Des chiffres impressionnants sont donnés dès 1948 par l’expert canadien Percival Price (Campanology, Europe 1947-1947, 1948), chiffres repris par Kirrily Ann Freeman en 2009 (Bronze to Bullets, 2009). Pour cette Europe allemande, les destructions globales seraient les suivantes : environ 54 000 tonnes de bronze saisies (pour 170 000 cloches) et plus de 40 000 tonnes fondues (pour plus de 148 000 cloches), ceci soit dans le pays de saisie, soit à Hambourg, Hanovre ou dans les fonderies environnantes. Précisons que les cloches étaient classées en trois catégories par l’Occupant, A, B et C, C étant celle des cloches les plus anciennes ou de la plus grande valeur historique et qui, réquisitionnées, n’ont pas toujours été fondues, certaines ayant été retrouvées après la capitulation allemande et restituées à l’église d’origine.

L’Allemagne réquisitionne 83 % de ses cloches, 63 % de celles de la Belgique (5 020 cloches enlevées et 4 660 fondues, celles de catégorie C sauvegardées expliquant cette différence ; 2 790 tonnes de bronze enlevées, 1 390 tonnes de bronze fondues) et des chiffres comparables pour les Pays-Bas par exemple2.. La Tchécoslovaquie (alors Bohême-Moravie et Slovaquie) perd la quasi totalité de ses 12 000 cloches en un an3. Seuls réchappent à cette hécatombe le Danemark, la Norvège, le Luxembourg et la France, chaque pays pour des raisons propres qui sont acceptées par les autorités allemandes car d’autres sources de métal non-ferreux sont offertes.


 

 Alain Corbin, Les cloches de la terre.
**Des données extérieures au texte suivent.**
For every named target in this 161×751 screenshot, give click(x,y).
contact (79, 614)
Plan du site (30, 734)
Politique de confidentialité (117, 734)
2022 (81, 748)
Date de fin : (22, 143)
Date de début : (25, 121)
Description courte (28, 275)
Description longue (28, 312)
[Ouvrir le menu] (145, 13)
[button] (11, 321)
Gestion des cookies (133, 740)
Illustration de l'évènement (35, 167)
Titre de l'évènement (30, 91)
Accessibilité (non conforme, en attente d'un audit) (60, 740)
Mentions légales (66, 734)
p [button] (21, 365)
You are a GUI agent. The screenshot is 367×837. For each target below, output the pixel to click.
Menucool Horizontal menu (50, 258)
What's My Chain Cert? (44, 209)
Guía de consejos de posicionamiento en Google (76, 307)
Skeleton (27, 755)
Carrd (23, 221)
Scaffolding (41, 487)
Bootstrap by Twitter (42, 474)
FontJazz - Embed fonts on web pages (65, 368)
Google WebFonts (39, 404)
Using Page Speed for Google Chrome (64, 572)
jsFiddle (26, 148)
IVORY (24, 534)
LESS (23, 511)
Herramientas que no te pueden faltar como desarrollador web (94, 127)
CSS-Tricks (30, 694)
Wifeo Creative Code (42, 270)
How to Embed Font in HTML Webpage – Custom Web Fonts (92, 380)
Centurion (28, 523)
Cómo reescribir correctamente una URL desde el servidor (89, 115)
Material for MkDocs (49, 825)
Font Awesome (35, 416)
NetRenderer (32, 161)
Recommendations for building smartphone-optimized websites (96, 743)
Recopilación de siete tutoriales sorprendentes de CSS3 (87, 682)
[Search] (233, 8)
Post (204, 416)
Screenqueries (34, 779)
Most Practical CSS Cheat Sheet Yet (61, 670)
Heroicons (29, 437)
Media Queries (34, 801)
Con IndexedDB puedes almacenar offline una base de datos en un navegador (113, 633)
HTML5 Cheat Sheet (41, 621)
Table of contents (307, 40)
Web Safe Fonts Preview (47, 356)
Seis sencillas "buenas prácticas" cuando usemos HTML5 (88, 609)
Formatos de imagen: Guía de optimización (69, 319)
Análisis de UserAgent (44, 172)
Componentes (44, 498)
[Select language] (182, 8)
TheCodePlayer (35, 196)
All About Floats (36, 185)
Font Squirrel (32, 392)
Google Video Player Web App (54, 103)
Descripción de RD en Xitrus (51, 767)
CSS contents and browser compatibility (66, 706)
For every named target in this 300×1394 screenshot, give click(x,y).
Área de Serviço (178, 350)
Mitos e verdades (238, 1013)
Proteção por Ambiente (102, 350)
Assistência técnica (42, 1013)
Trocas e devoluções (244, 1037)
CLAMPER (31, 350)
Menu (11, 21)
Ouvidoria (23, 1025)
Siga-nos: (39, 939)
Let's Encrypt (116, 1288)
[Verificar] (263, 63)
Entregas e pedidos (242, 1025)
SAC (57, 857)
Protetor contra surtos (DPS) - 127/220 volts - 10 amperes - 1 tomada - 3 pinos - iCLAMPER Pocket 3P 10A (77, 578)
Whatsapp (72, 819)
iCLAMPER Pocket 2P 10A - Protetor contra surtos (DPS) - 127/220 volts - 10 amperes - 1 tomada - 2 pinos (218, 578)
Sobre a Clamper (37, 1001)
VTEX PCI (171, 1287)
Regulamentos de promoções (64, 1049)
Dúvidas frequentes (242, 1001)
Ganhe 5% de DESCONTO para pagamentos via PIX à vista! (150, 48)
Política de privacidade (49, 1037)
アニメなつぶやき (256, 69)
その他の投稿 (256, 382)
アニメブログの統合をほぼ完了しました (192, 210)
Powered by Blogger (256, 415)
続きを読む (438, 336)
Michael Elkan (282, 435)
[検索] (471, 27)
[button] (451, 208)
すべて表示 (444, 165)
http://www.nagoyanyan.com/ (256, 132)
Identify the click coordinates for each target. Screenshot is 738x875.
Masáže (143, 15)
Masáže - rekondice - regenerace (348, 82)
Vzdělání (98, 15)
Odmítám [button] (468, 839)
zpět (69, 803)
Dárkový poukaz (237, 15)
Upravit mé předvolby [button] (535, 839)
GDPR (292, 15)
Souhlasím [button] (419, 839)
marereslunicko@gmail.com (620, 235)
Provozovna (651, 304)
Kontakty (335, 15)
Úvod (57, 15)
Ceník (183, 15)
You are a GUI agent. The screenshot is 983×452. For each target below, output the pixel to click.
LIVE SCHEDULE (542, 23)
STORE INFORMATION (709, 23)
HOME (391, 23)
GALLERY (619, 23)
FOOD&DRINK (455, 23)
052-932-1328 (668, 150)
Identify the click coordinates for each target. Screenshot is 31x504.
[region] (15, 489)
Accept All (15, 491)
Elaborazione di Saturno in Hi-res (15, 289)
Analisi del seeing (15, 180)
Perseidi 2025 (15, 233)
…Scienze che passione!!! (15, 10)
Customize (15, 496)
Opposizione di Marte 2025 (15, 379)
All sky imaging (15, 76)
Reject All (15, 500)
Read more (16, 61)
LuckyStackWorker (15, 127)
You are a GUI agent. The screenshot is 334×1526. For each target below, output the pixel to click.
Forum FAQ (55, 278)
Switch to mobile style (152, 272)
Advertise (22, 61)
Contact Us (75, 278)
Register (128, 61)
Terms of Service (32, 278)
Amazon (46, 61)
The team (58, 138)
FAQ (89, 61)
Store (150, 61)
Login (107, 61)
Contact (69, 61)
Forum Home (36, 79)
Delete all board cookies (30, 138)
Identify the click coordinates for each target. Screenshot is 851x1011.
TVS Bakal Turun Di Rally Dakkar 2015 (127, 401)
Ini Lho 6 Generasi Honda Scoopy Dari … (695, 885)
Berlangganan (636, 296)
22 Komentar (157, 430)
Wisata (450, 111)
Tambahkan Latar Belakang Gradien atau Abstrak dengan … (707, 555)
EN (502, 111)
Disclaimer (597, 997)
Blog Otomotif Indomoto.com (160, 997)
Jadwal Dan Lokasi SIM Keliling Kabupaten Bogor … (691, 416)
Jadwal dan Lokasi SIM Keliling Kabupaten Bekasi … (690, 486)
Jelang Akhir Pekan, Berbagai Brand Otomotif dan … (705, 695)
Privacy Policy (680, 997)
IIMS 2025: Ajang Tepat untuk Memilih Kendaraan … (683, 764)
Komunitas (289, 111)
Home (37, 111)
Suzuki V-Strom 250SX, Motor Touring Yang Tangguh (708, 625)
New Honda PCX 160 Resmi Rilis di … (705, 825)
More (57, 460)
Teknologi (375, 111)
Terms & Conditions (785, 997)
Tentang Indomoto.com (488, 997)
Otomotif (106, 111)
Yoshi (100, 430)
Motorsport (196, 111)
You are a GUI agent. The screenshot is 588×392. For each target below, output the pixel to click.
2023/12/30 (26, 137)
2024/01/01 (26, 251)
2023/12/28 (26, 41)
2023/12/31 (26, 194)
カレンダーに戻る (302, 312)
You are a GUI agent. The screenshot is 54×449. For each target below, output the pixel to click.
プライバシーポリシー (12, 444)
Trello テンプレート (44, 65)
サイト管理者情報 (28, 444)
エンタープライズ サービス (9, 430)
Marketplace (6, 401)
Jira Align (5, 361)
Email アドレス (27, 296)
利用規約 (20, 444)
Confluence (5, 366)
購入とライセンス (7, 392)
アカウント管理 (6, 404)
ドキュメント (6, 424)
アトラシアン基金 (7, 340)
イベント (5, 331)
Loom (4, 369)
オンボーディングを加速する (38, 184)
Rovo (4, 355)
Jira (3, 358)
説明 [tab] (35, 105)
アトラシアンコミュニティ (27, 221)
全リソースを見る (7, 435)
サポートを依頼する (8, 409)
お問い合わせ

Paysage sonore et culture sensible dans les campagnes du XIXe siècle, Paris, éd. Albin Michel, 1994, réédition Flammarion, coll. Champs, 2000.

2 Kirrily Ann Freeman, Bronzes to Bullets : Vichy and the Destruction of French Public Statuary, 1941-1944, chap. 2, p. 40 et suivantes, Éd. Stanford University Press, Stanford, Californie, États-Unis, 2009 (l’ouvrage de base sur la statuaire « mobilisée » sous l’Occupation pour la récupération du bronze) et Percival Price, Campanology, Europe 1945-1947 : A Report on the Condition of Carillons on the Continent of Europe as a result of the Recent War, on the Sequestration and Melting Down of Bells by the Central Powers, and on Research into the Tonal Qualities of Bells made Accessible by War-Time Dislogment, University of Michigan Press, Ann Arbor, 1948.

3 Hervé Gouriou, L’art campanaire en Occident, histoire, facture et esthétique des cloches de volée, Éd. du Cerf, coll. Cerf-histoire, 2006.